=== Your task ===
Copy the material below word for word, but leave out the pictures.

=== Extracted material ===

.....

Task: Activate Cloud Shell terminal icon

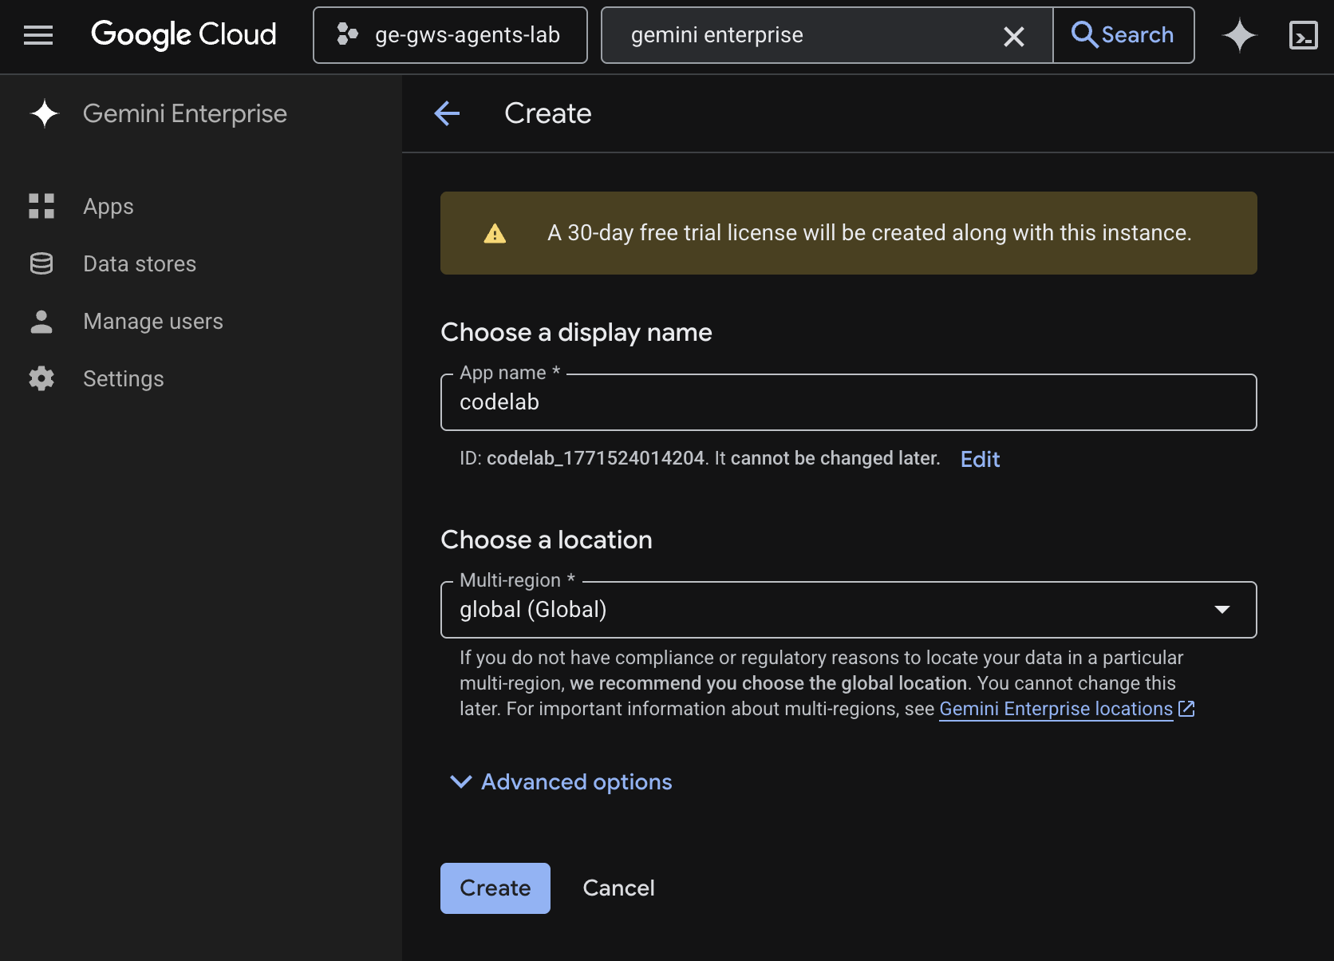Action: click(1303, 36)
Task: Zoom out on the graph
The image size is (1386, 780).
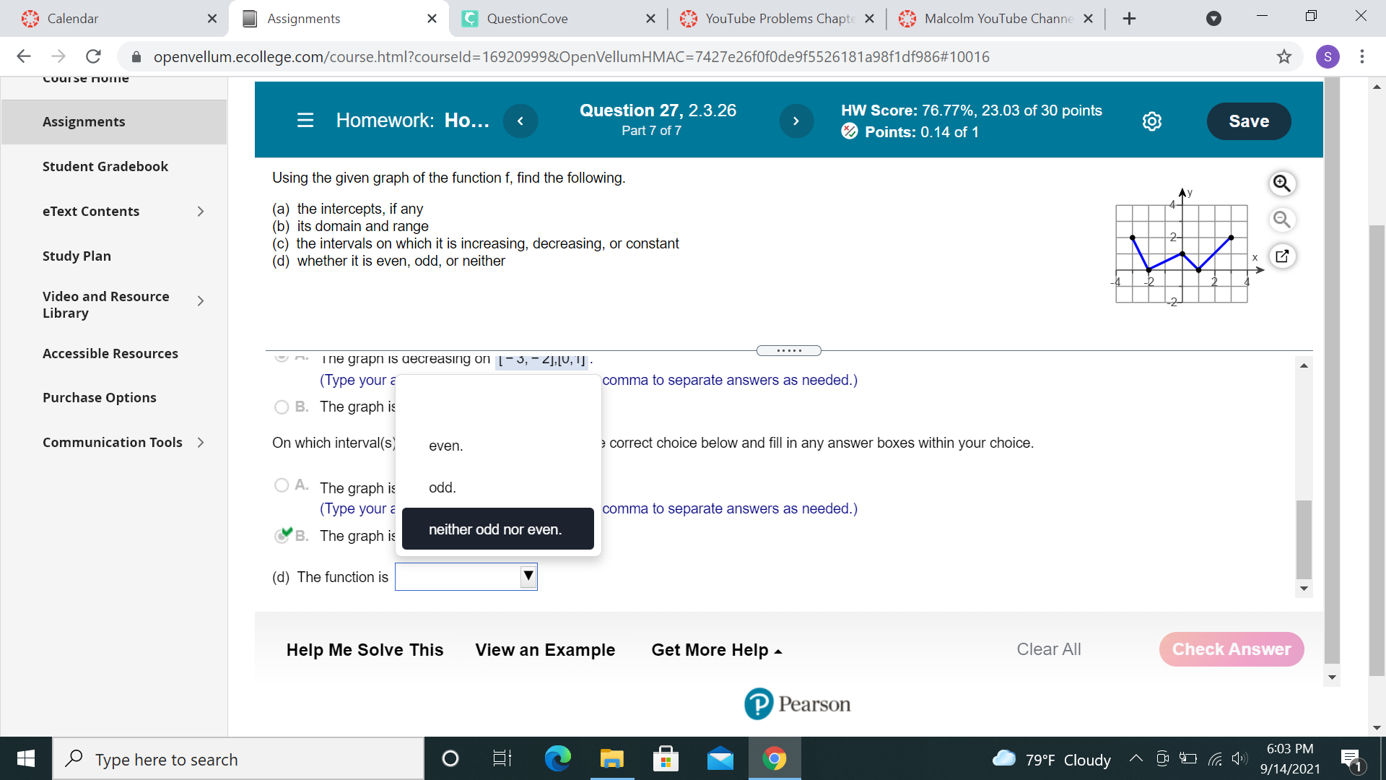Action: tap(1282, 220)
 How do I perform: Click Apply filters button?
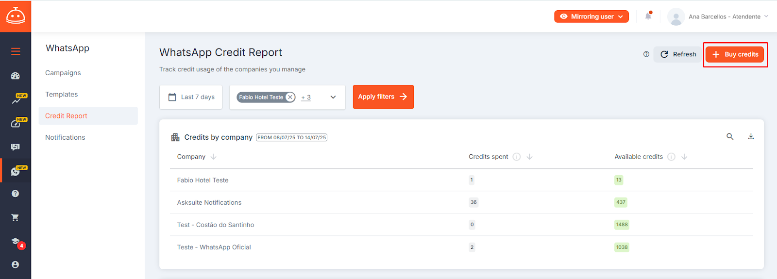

.....

=== Output below ===
Task: Activate Cloud Shell terminal icon

Action: click(1303, 36)
Task: Zoom out on the graph
The image size is (1386, 780).
Action: tap(1282, 220)
 How do I perform: Click Apply filters button?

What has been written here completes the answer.